A three-phase synchronous generator is connected to an infinite bus through a transmission line. The inductive reactance of the transmission line is $1 \ \Omega$, and the synchronous reactance of the machine is $2 \ \Omega$. The internal e.m.f. is $20 \text{ kV}$ and the generator delivers $50 \text{ MW}$ of active power to the infinite bus. Taking the infinite bus as the reference for the angles, the angle of the internal e.m.f. is $30^\circ$. Compute the following:

a) The line-to-line voltage magnitude of the infinite bus.
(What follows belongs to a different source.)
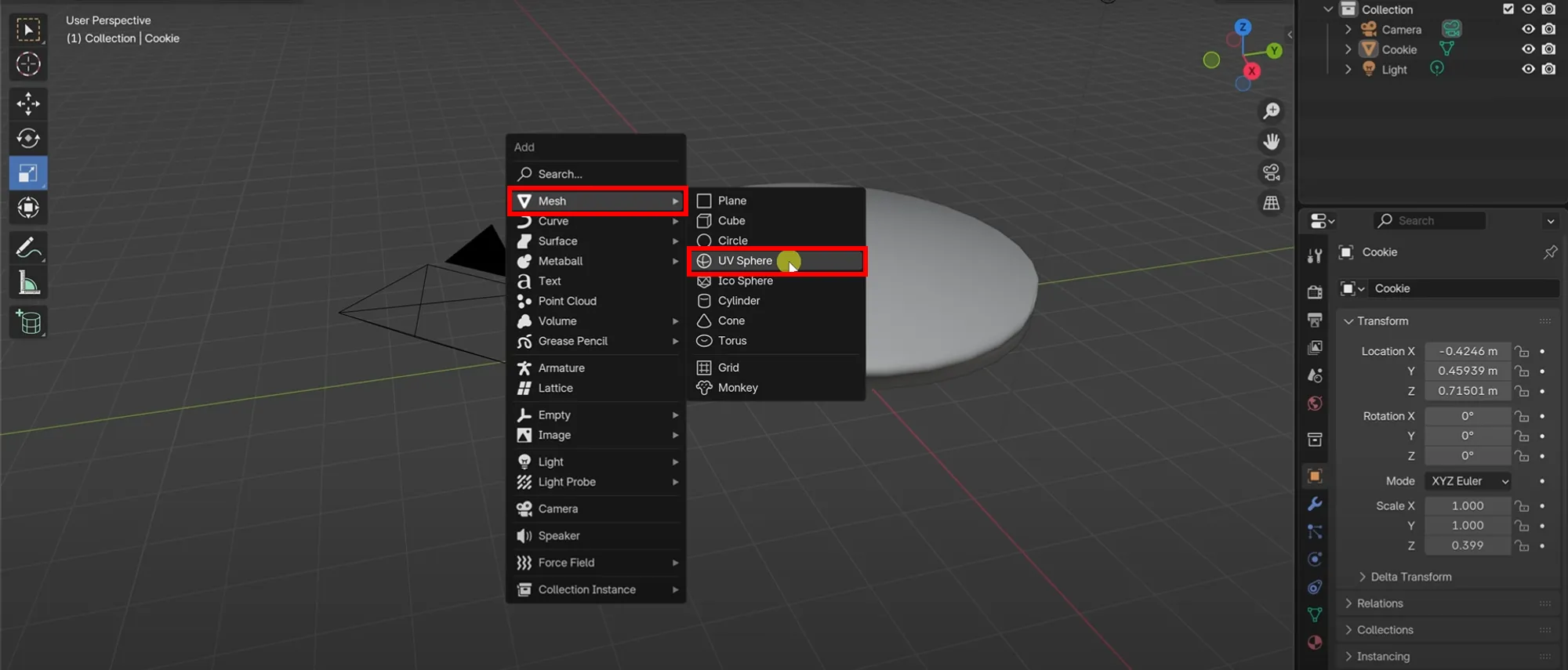Select the Annotate pencil tool
The image size is (1568, 670).
[x=28, y=248]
b) The reactive power consumed by the transmission line.

Solutions.

The total series reactance of the circuit is:

\[X_{total} = X_s + X_L = 2 + 1 = 3 \ \Omega\]

Taking the infinite bus as reference the per-phase internal emf (line-to-neutral voltage) is

\[\bar{E}_f = \frac{20{,}000}{\sqrt{3}}\angle 30° \ \text{V}\]

a) Using the three-phase power-angle equation:

\[P = \frac{3 E_f V }{X_{total}}\sin\delta\]

Substituting in the numbers,

\[V_{phase} = \frac{50 \times 10^6 \times \sqrt{3}}{10{,}000} = 5{,}000\sqrt{3} \ \text{V}\] \[V_{LL} = 5{,}000 \sqrt{3} \times \sqrt{3} = 15 \ \text{kV}\]

b) First, compute the current (taking the infinite bus as the reference)

\[\bar{I} = \frac{\bar{E}_f - \bar{V}}{jX_{total}} = 1{,}924.5 - j446.6 \ \text{A}\]

The transmission line is purely inductive, so its reactive power consumption is:

\[Q_{line} = 3 I^2 X_L = 11.71 \ \text{MVar}\]

Problem 3

A $1.4 \text{ GW}$ three-phase synchronous generator is connected to an infinite bus through a transmission line. The synchronous reactance of the generator is $6 \, \Omega$ and the inductive reactance of the transmission line is $3 \, \Omega$. The infinite bus voltage is $138 \text{ kV}$. Suppose the generator is delivering its rated power to the infinite bus at unity power factor. Take the infinite bus as the reference for the angles. Compute the following:

a) The terminal voltage of the generator.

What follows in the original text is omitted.